This Google earth shot of a chunk of central Mali is a bit fuzzy, but the best available at the moment. It shows pits dug by looters at the site of Mounya, 30 kilometers west of Djenné. Mounya is one of the most heavily looted sites in Mali. It is estimated that as much as three-quarters of the surface of the site has been plundered for artefacts sold on the illicit antiquities market (Maria Kouroupas, 'Illicit Trade in Cultural Objects', Getty Newsletter 13.1 Spring 1998) figurines of so-called 'Djenné type' dating from the 11th/12th centuries to the 18th century (the majority are from the 13th to 15th centuries AD). They occur in sites along the central Niger valley, especially in mound sites in the inner delta. Here's the description from a list of 'Artifact Categories Subject to U.S. Import Restriction, Mali Designated List Sections IA1- IA2, Human and Animal Figures': "Anthropomorphic figures, often incised, impressed and with added motifs, such as scarification marks and serpentine patterns on their bodies, often depicting horsemen or individuals sitting, squatting, kneeling, embracing, or in a position of repose, arms elongated the length of the body or crossed over the chest, with the head tipped".
Examples of such figurines of unknown origin can currently be seen on the websites of a number of dealers. Where did they come from?
Pierre Bergé & Associés, Paris, Geneva, Liege and Brussels.

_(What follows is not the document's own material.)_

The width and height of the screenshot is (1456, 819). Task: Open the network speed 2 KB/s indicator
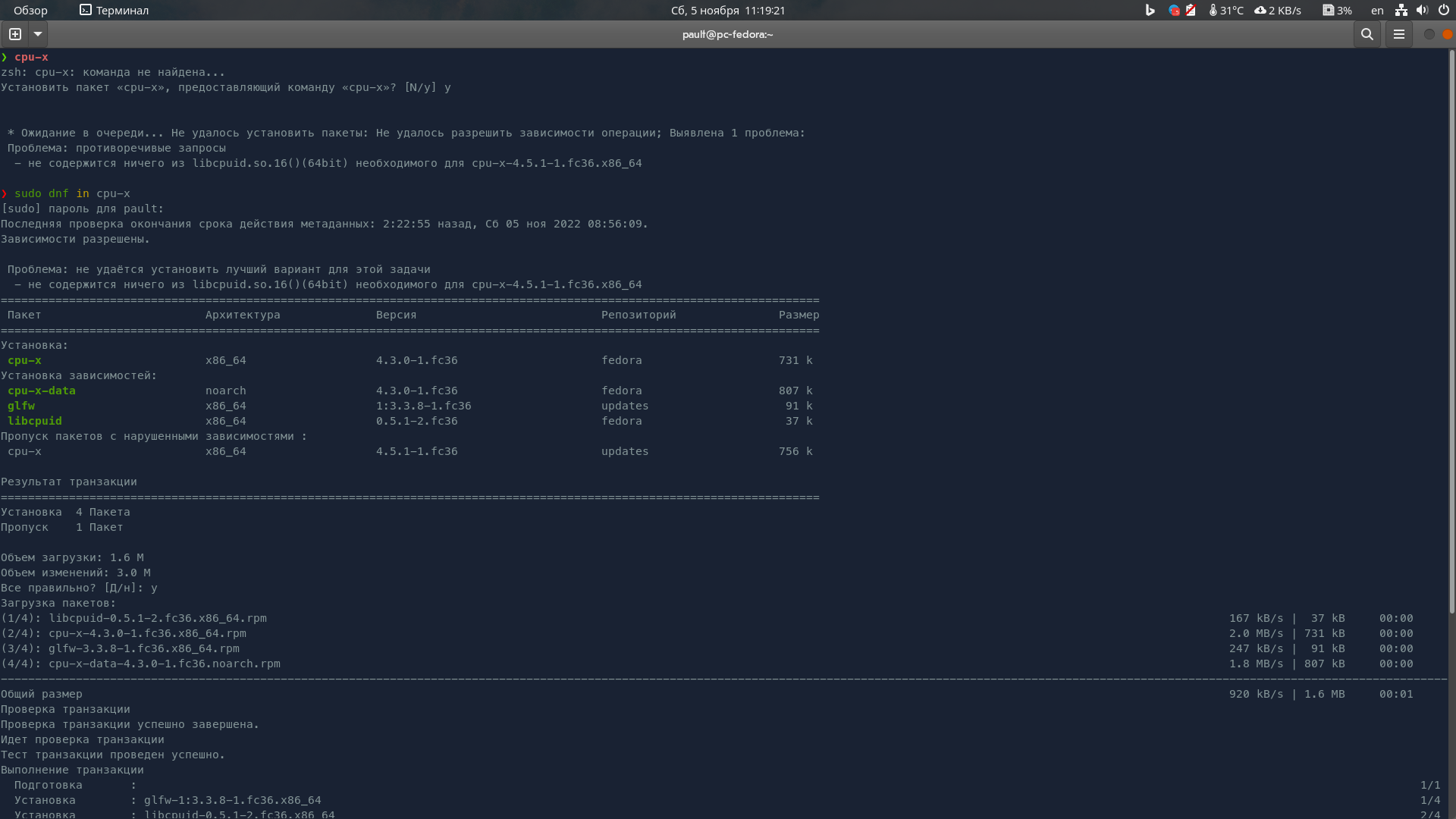pos(1278,11)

David Norden African Antiques, Antwerp, Belgium.
Galerie Bruno Mignot (Arts Prmitifs), La Wantzenau, France,
Frank Bottaro, BC Galleries, Melbourne, Australia.(see Damien Huffer on this "gallery" here too)
Christie's Paris (2007).
Bakarat Gallery, Beverley Hills/London/ Abu Dhabi
Hamill Gallery Boston, USA (Bura terracottas)
And so on...
All of the above are simply listed with a generic and very general 'country of origin' provenance and no mention whatsoever of any export papers, and rarely any kind of collecting history. Some are accompanied by thermoluminescence test results, and obviously collectors are more interested in "authenticity" than legal origins. The problem is that since the 1980s, the no-questions-asked market has become infested with fakes, often sold for hundreds of thousands of dollars, and ended up in some museum collections (Michael Brent,'Faking African Art', Archaeology Magazine - Volume 54 Number 1, January/February 2001). This could not happen if dealers were made to account for the full collecting history of an item and verify its legitimate origins. It would be nice to think that many of the items noted above could be fakes instead of looted artefacts.

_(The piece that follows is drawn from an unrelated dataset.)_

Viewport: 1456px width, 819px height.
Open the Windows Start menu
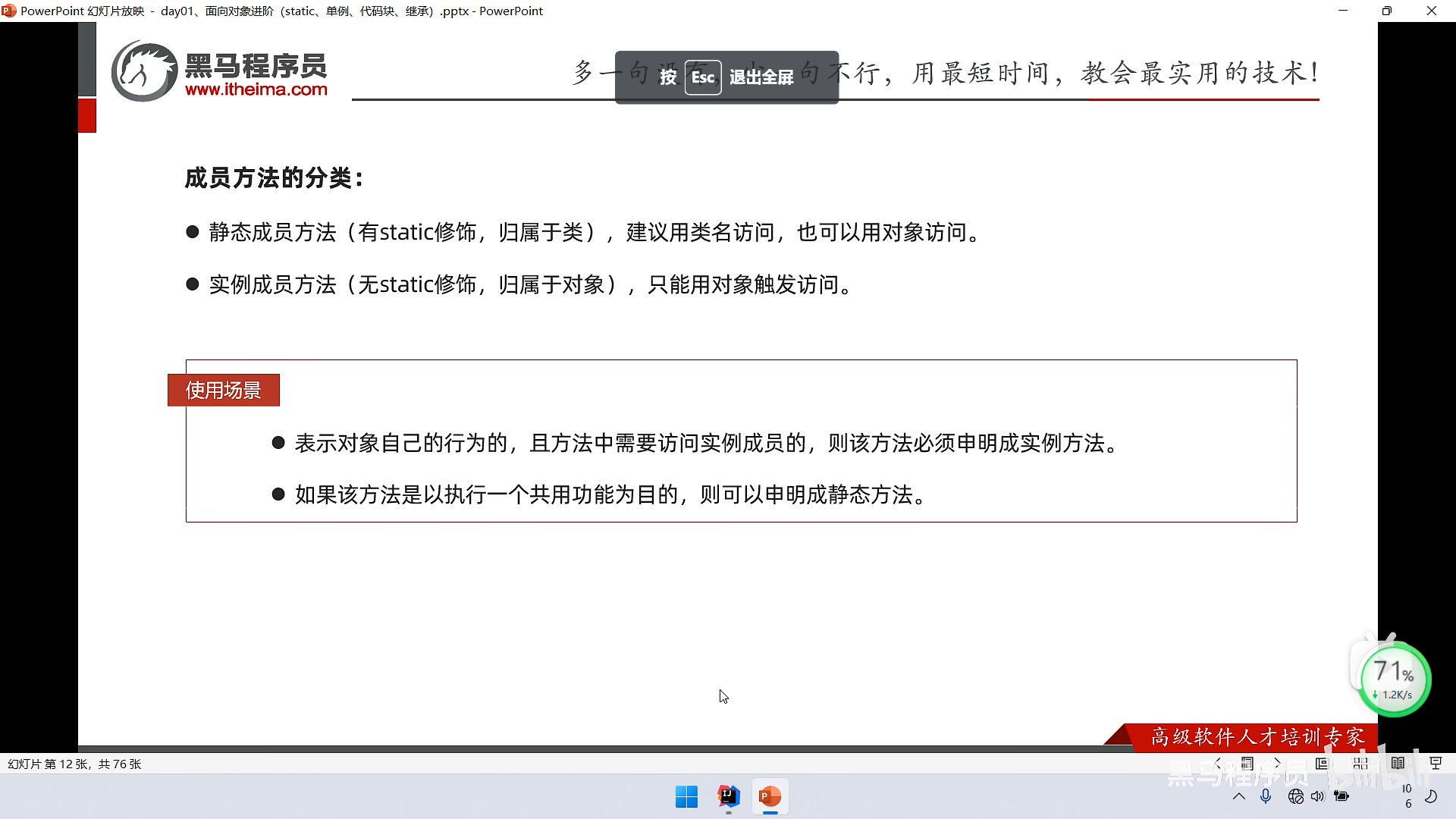point(686,796)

These items can also be seen on many museum websites, again with no details given of the precise manner in which they were collected and exported. Neither is there any indication on any of these websites that any questions were asked whether these objects, which started to surface on the market in the 1980s, should have been/not have been acquired by those museums.

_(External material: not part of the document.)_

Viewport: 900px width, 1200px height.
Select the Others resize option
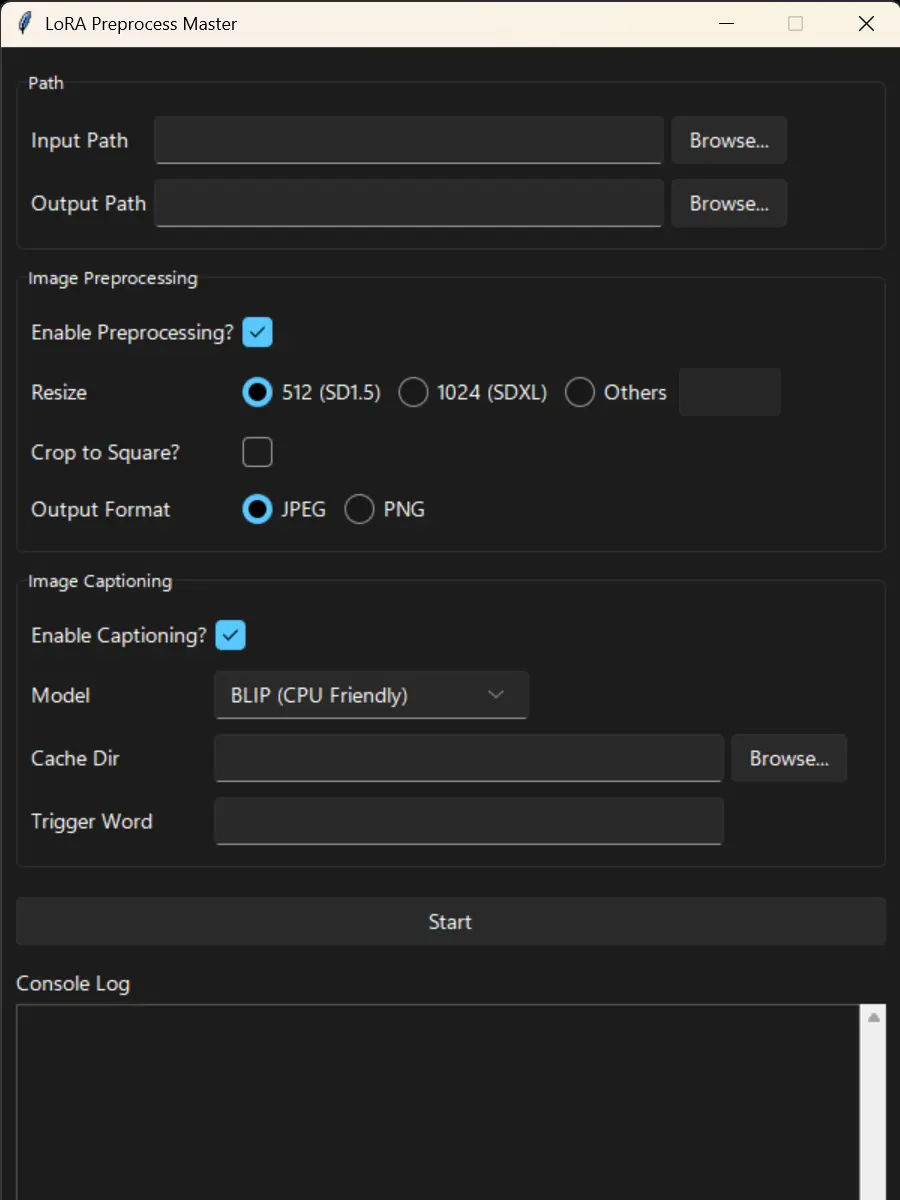tap(580, 392)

As we are well aware, certain fractions of the dugup antiquity trade (especially in the US) questions whether looting is caused by the no-questions-asked market. In order to examine that issue, we might look at the holes in the photos above. What were they dug for? For fun? For exercise? To kill time? Fishing bait? In fact those holes represent a substantial physical effort in a very hot climate. I suggest those who claim that the existence of a highly absorbent international market is not the cause of the looting of sites might like to explain to the rest of us their version of the origin and purpose of those holes, why they have been dug where they have been dug.